Short Stories, Irish literature, Classics, Modern Fiction, Contemporary Literary Fiction, The Japanese Novel, Post Colonial Asian Fiction, The Legacy of the Austro-Hungarian Empire and quality Historical Novels are Among my Interests








Wednesday, November 22, 2017

Austerlitz by W. G. Sebald - 2001 - translated from German by Anthea Bell







“Curiously enough, one cannot read a book; one can only reread it. A good reader, a major reader, and active and creative reader is a rereader.” Vladimir Nabokov

Prussia, the ruler of Germany, was always an enemy of the intellect, of books, of the Book of Books—that is, the Bible—of Jews and Christians, of humanism and Europe.
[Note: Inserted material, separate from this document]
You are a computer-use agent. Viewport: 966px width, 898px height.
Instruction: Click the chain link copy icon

Hitler’s Third Reich is only so alarming to the rest of Europe because it sets itself to put into action what was always the Prussian project anyway: to burn the books, to murder the Jews, and to revise Christianity."  Joseph Roth, 1933"
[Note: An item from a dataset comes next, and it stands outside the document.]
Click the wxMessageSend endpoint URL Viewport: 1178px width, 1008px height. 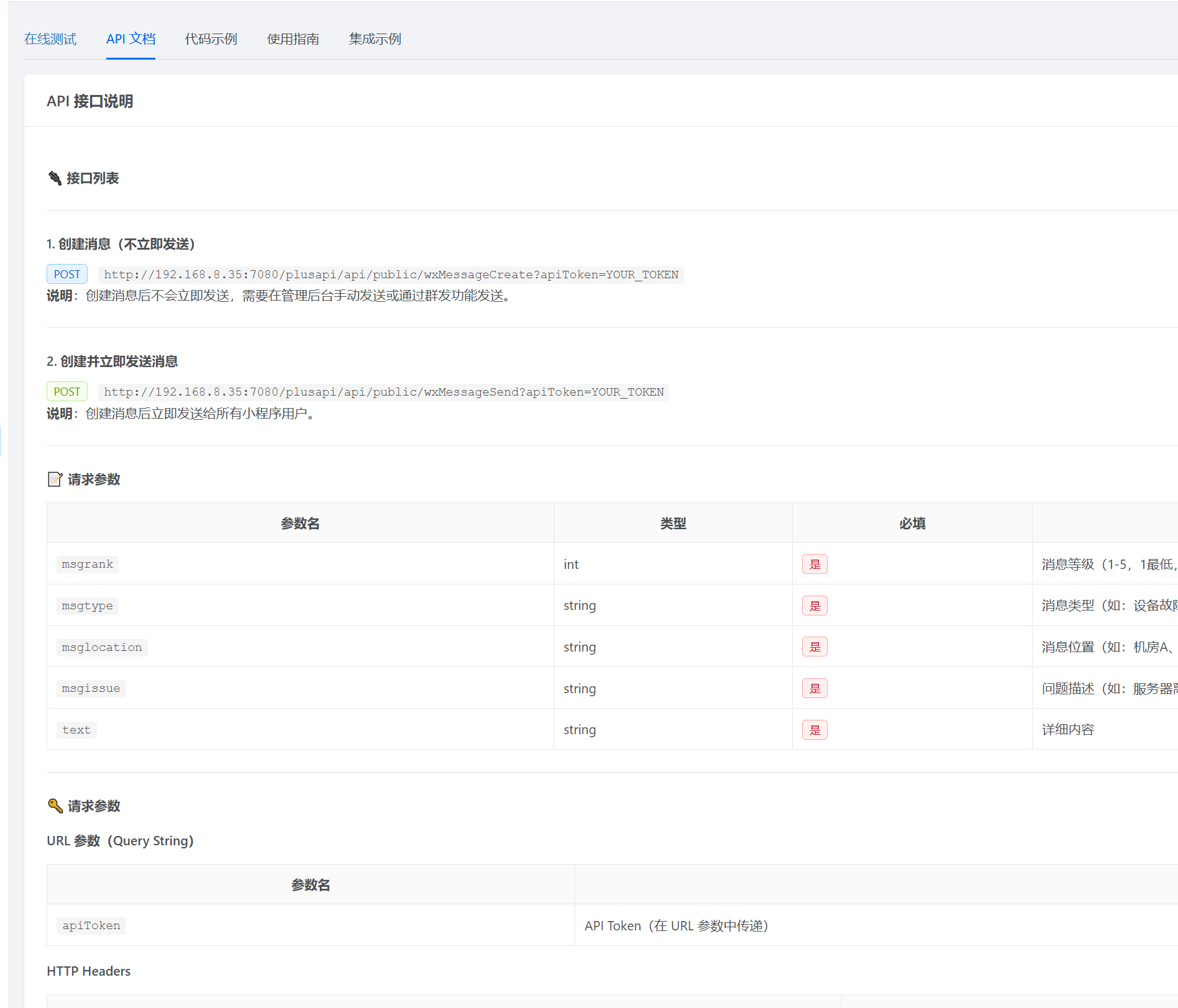click(383, 392)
Works I Have So Far Read for German Literature Month, November, 2017

  1. “You’d Have Larvae Too” by Nora Wagener, 2016
  2. Vertigo by W. G. Sebald, 1990
  3. The Last Weynfeldt by Martin Suter, 2006
  4. “An Earthquake in Chile” by Heinrich Von Kleist, 1809
  5. Who is Martha? by Marjana Gaponenko, 2012
  6. “The Legal Haziness of Marriage” by Olga Grjasnowa, 2015
  7. “Aladdin, COB” by Isabelle Lehn, 2015
  8. “The Last Bell” by Johannes Urzidil, 1968
  9. The Rings of Saturn by W. G. Sebald, 1995
  10. Late Fame by Arthur Schnitzler, written 1892, published 2016
  11. Blood Brothers by Ernst Haffner, 1933
  12. Berlin Alexanderplatz by Alfred Döblin, 1929
  13. Confessions of a Murderer by Joseph Roth, 1936
  14.   “Compulsion” by Stefan Zweig,  1929
  15. “Borderlands”by Johannes Urzidil, 1956 (no post)
  16. “A School Boy’s Diary” by Robert Walser, 1910 (no post
  17. Austerlitz by W. G. Sebald, 2001, Second Reading 




If ever a book way over repaid my rereading it was Austerlitz by W. G. I first read this, my first encounter with Sebald, during German Literature Month in November 2013.  I think one needs to devote serious time to learning How to read his unconventional novels.  Since November 2013 I read and posted upon his three earlier novels.  YouTube has several videos of academic lectures on Sebald.   Some were very good.  Some focus on his place in Holocaust Literature, some deal with his photographs, his treatment of memory, and his unique narrative methods.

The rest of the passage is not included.